Supervisors: FlexWork Resources
What You Need to Know:
Many employees are choosing workplace flexibility options and this section offers guidance and resources for supervisors who have questions about the business case for Flexible Work Arrangements (FWA), want to learn about it's effectiveness in practice or are developing flexibility guidelines and responding to proposals.
Sharing FWA Options with Staff
Q: If I allow one employee to work a flexible arrangement, will everyone else want to work one as well? Will this have a negative impact on morale when I have to say no?
A: All research thus far has indicated that any organization that has implemented flexible work arrangements have not seen the "floodgates opened," where all employees have requested changes from the "normal" full-time job with regular schedules.
Q: Will flexible work arrangements create more work for me and the coworkers of employees on a flexible arrangement?
A: As a manager, you may actually find that a flexible work arrangement requires less work when implemented properly. A flexible work arrangement requires a different management methodology, one that focuses on results and the process, not how and when the employee is getting the work done. It requires managers to empower their employees to be responsible for insuring deadlines are met and quality is still maintained. This process enhances employee skills of self-management and independence. Likewise, it is the responsibility of the employee when proposing a flexible work arrangement to ensure that co-workers will not have additional work burdens placed upon them. The way in which co-workers communicate and exchange work with an employee on a flexible schedule may change, but their overall work load should not.
Q: Will I lose control over my employees and their work when someone is working a flexible work arrangement? How can I evaluate a person who I cannot "see" working?
A: Managers of employees working a flexible schedule could actually see greater opportunities to concentrate on results and bottom-line impact when they are not having to be concerned with who does what, when. Emphasis should be placed on quantity and quality of results achieved rather than numbers of hours worked.
Q: Are flexible work arrangements disruptive to the work unit?
A: Changes in the way business is done is often difficult unless it is a well-managed process. But once implemented, it can run smoothly. Without question, if an arrangement isn't implemented and the Company loses a strong performer, business operations will be disrupted.
Q: Are flexible work arrangements just a fad? Will interest in them soon pass?
A: If current projections about labor force shortages and changes and workforce demographics prove correct, flexibility will become an even more important issue in the years to come. More women will be entering an aging workforce. Companies will be mostly service-oriented and new jobs will require much higher skill levels than today's jobs. Generations X and Y demand control over their work and place ability to balance work and personal life as their number one objective. Employees will have to juggle work with education, training and family. To succeed, both employees and employers will need more flexibility, not less.

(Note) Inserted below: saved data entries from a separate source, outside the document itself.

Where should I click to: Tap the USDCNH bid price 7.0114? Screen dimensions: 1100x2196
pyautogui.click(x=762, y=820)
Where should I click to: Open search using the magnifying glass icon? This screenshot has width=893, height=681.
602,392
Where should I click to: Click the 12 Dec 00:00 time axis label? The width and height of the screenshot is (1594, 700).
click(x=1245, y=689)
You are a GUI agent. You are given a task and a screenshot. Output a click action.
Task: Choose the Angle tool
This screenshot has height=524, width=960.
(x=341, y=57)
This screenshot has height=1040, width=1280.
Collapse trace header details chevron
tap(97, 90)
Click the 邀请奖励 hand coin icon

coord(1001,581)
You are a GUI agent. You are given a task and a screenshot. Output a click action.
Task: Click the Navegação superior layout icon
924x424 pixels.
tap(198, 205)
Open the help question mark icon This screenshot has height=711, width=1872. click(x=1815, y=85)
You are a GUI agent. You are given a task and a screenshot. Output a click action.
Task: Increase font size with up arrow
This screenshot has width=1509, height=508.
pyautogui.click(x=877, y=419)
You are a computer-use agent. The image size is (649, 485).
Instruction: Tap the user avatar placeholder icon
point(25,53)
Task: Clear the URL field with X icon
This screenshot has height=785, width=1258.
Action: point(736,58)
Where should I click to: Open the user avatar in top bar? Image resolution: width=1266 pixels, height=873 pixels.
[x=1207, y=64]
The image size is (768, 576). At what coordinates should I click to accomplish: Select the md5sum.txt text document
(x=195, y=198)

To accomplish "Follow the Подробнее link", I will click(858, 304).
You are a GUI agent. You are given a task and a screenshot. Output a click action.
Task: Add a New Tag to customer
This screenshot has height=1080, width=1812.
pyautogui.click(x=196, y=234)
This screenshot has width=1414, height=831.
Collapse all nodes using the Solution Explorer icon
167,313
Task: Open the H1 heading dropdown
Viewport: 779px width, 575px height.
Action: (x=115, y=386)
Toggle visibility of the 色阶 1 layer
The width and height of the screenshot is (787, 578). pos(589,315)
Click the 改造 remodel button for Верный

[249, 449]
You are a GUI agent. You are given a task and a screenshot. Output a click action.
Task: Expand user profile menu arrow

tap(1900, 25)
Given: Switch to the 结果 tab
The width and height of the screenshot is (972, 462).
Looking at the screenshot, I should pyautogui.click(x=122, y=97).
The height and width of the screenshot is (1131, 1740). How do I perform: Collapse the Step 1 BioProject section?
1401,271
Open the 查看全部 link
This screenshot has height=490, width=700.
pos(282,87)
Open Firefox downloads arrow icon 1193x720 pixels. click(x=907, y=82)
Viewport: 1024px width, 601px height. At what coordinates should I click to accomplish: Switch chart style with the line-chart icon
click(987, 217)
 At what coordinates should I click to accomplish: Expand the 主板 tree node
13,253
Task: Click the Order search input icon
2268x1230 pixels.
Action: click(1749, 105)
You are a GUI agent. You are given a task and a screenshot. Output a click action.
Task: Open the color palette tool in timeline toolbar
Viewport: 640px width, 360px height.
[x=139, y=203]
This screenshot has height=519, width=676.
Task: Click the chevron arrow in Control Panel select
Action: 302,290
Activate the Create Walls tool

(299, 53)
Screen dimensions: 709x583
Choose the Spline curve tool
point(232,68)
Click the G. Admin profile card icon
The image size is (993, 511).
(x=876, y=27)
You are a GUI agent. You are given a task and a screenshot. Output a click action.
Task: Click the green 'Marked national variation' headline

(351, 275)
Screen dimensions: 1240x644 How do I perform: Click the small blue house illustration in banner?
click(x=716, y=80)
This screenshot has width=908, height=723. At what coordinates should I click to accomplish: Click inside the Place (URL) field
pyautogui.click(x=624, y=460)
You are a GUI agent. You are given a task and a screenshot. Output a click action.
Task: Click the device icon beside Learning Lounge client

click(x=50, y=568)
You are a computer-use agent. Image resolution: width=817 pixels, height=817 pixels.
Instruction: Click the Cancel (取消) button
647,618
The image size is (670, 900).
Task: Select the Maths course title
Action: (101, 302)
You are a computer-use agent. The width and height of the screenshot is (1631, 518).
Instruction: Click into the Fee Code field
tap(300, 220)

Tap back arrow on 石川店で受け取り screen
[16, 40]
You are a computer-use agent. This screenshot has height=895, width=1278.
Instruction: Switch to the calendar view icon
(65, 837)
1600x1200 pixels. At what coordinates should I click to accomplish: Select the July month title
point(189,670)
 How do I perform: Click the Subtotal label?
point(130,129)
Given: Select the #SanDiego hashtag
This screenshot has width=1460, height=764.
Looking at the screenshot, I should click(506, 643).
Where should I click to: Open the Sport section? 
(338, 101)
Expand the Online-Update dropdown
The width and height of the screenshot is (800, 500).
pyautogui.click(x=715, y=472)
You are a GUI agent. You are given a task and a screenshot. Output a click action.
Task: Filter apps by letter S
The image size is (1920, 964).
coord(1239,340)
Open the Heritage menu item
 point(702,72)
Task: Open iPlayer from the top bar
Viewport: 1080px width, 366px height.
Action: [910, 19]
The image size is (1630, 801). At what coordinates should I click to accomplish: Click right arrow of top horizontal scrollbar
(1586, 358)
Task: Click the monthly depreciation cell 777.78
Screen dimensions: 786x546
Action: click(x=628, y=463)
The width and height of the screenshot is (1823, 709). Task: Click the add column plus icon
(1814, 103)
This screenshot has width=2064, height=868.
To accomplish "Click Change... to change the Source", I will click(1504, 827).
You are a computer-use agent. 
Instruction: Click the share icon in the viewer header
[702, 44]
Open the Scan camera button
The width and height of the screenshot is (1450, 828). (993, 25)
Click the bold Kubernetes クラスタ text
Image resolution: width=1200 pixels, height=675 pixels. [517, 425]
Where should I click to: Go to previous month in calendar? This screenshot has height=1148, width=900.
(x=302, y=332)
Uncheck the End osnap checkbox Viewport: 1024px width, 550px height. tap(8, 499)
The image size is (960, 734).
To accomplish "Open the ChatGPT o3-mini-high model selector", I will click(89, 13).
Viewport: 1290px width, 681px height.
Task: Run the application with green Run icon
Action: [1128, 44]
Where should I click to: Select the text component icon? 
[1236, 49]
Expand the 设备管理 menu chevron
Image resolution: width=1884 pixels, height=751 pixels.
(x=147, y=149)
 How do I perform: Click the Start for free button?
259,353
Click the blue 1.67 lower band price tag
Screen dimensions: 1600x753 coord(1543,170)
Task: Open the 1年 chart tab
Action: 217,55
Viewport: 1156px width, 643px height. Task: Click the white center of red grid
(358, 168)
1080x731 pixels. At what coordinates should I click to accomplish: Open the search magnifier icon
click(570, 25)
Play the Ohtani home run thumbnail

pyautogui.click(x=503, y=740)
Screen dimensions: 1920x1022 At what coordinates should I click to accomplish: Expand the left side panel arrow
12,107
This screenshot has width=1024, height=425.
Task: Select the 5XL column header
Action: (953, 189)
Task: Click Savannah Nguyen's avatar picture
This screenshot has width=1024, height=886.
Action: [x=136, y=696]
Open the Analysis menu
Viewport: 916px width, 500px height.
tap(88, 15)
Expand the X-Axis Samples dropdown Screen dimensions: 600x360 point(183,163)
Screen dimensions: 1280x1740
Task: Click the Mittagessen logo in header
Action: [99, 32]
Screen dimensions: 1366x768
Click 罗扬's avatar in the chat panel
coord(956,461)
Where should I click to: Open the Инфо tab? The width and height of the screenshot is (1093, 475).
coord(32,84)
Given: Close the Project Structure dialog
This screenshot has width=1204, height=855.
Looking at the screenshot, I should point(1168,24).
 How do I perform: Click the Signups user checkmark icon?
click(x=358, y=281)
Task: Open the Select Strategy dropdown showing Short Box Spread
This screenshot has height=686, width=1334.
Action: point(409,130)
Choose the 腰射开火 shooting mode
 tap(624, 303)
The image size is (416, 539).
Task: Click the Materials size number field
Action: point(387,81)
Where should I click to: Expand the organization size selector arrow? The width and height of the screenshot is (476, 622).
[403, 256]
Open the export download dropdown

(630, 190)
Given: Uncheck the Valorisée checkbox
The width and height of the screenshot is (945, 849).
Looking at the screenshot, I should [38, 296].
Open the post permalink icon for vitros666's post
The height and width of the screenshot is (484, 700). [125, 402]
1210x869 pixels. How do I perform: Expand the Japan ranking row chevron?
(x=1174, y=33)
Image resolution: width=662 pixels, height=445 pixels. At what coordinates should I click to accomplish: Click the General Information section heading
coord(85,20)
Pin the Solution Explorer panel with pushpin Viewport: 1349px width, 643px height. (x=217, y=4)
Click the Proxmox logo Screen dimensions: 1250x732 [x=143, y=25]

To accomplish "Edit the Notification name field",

Q: Will flexible work arrangements cost the business unit and company overall more money in terms of accommodating the employee with computer access, phone lines and equipment?
A: The costs of accommodating an employee on a flexible work arrangement may be relatively small and offset by the increased office space available. Furthermore, managers maintain the right to deny an arrangement if it is too costly to implement.
Q: Will I be forced to allow employees who work flexible arrangements to have lower performance standards and expectations?
A: The methods used to evaluate an employee's performance may change, but the overall job expectations should not. Flexible work arrangements do not affect performance standards or evaluations.
Q: Should flexible work arrangements be available only to top performers?
A: Although performance and other qualities such as the ability to work with less supervision should be taken into consideration, managers should remember that if an employee's weak performance is due to stress, burnout or conflicting personal obligations, a flexible schedule may improve the quality of his or her work.